# Heute Koi-Doku im TV



## Teichforum.info (12. Apr. 2004)

Hallo Koi-Freunde, 
Heute 12.04.2004 wird ein Beitrag über Koi im Saarländischen Rundfunk gesendet. 



Sender: SR
Zeit 19.15 - 19.45 

Leider kann ich Ihn wieder nicht sehen, da ich diesen Sender Nicht rein bekomme. Muß mal den Nachbarn fragen, der hat eine dig.

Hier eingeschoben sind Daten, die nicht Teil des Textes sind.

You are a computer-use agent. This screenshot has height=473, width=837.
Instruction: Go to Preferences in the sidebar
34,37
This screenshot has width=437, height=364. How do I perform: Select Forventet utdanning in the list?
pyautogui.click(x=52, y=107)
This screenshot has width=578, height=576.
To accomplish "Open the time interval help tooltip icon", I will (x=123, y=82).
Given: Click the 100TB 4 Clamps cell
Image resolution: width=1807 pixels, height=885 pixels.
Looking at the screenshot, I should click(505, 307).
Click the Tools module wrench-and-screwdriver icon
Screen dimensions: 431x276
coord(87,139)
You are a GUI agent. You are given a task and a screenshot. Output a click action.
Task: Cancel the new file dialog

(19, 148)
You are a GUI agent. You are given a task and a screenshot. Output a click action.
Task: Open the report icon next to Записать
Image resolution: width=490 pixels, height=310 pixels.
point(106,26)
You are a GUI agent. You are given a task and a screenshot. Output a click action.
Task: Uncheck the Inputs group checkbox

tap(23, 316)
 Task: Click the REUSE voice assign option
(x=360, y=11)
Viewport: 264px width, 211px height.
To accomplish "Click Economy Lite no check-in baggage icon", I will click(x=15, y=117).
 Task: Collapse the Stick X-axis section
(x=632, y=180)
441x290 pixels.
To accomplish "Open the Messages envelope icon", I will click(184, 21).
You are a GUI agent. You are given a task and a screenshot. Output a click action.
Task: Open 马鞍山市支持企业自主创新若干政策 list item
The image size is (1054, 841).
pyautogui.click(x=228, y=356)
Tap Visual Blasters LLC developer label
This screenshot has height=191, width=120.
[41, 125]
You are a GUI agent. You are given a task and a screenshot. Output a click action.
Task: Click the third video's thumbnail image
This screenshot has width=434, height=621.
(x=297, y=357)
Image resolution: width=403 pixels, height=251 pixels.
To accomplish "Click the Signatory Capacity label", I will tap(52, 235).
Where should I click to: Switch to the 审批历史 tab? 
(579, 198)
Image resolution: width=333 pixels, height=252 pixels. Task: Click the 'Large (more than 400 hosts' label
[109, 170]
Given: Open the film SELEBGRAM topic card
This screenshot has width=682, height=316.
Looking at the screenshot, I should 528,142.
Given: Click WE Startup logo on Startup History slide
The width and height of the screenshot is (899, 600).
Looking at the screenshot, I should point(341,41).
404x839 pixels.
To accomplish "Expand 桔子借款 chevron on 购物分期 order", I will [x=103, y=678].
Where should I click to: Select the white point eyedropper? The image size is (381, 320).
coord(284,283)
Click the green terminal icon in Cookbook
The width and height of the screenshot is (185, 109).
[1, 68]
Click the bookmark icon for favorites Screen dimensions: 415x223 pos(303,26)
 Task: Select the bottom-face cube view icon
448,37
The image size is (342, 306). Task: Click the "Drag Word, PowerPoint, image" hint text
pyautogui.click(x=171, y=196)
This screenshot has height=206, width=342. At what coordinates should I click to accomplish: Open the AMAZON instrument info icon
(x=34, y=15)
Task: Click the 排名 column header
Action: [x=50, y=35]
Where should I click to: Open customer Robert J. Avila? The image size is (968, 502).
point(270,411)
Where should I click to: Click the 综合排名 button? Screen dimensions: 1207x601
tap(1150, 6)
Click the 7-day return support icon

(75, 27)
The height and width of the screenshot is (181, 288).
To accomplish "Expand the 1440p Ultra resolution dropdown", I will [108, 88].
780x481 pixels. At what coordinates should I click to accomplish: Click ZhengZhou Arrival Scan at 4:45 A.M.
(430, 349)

Schüssel, vielleicht bekommt der das rein. 

Gruß r.t.


----------



## Teichforum.info (12. Apr. 2004)

Hi!

Wenn man Digital-Sat über Astra hat kann man es gucken. 
Es ist im ARD-Anbieter zu finden.


----------



## Teichforum.info (12. Apr. 2004)

Hallo Rainer,

Danke für den Hinweis!


----------



## Teichforum.info (12. Apr. 2004)

Hallo zusammen...

wer den Beitrag über Nishikigoi gerne sehen möcht und ihn aber nicht empfangen kann, kann ihn sich auch bei 

SR am Markt - Tel. 0681 - 93 69 944 bestellen. Den Preis konnte ich leider nicht in Erfahrung bringen, da auch im Saarland an Ostern manchmal nicht gearbeitet wird   

bis dann


----------